Il s’agissait d’un lion énorme qui, pendant la nuit, s’était précipité dans le douar, avait enlevé une vache, et était allé en faire son souper à une demi-lieue de là. Le berger, qui narrait ces choses avec autant de solennité que s’il eût récité un chant de l’Iliade ou de l’Odyssée, assura avoir vu lui-même les os le lendemain.

Carrefour, à Tunis. — Dessin de A. de Bar d’après une aquarelle de M. Amable Crapelet.

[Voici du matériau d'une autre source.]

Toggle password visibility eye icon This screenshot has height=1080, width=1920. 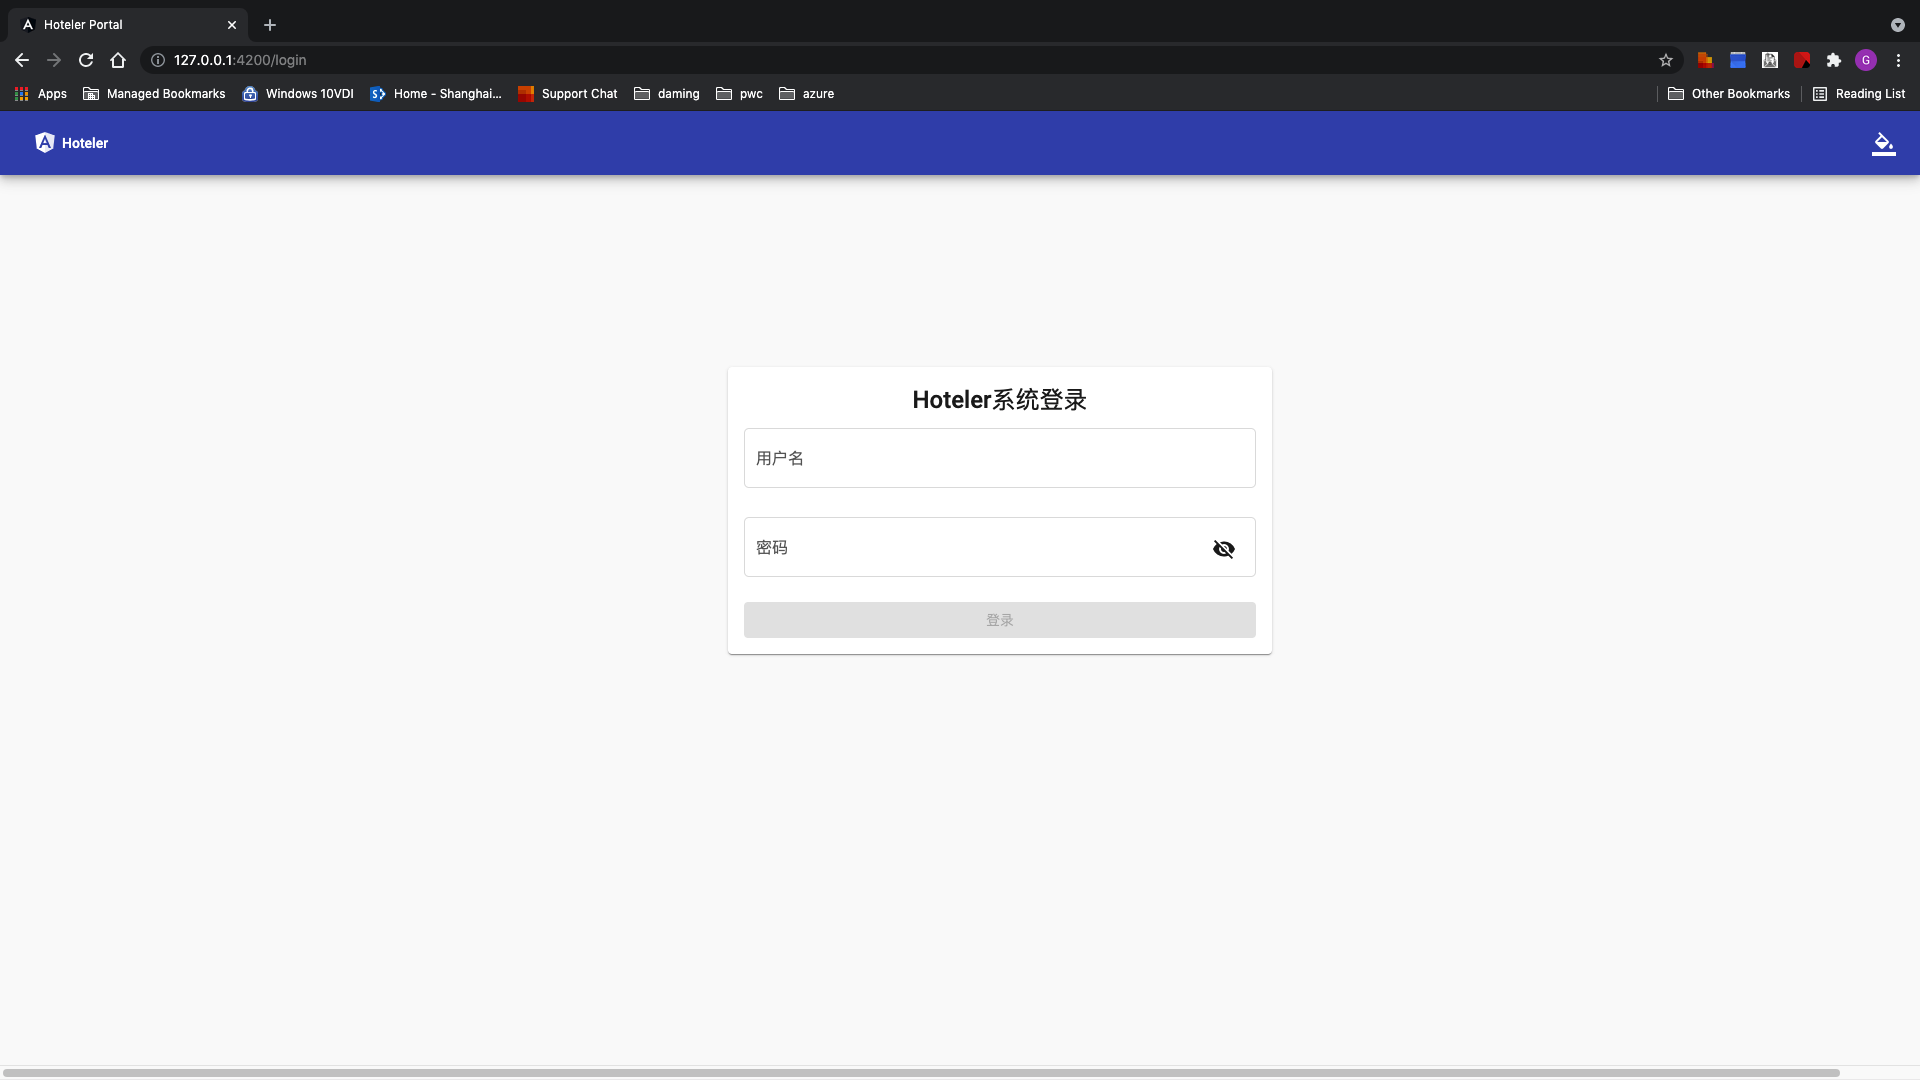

Je fis observer qu’il n’était pas possible qu’à lui seul le lion eût pu digérer la vache entière, et que tout au moins sa nombreuse famille avait de être invitée à ce repas si champêtre.

Sans l’intelligence d’Assan, mon guide, qui arrangea mon observation à sa manière, je ne sais si je ne me serais pas attiré quelque méchante affaire. Je plaisantais, et le Bédouin ne plaisante pas.

Je fis remercier nos hôtes, et après leur avoir distribué quelques piastres pour leurs santons, nous reprîmes notre course.

En témoignage de joie, les hommes du douar tirèrent en l’air plusieurs coups de fusil.


Une aventure.

L’histoire du lion n’était pas très-rassurante : il n’est pas rare, dit-on, dans ces parages, et aussi son amie la panthère. J’eus soin de vérifier si mes deux revolvers étaient en règle, je chargeai ma carabine et je recommandai la même précaution à toute la petite caravane. Cette manœuvre dura une vingtaine de minutes ; ensuite nous continuâmes notre route : le guide en avant, mon drogman à mes côtés, mes amis au milieu de l’escorte ; nous plaisantions sur l’emphase du berger bédouin.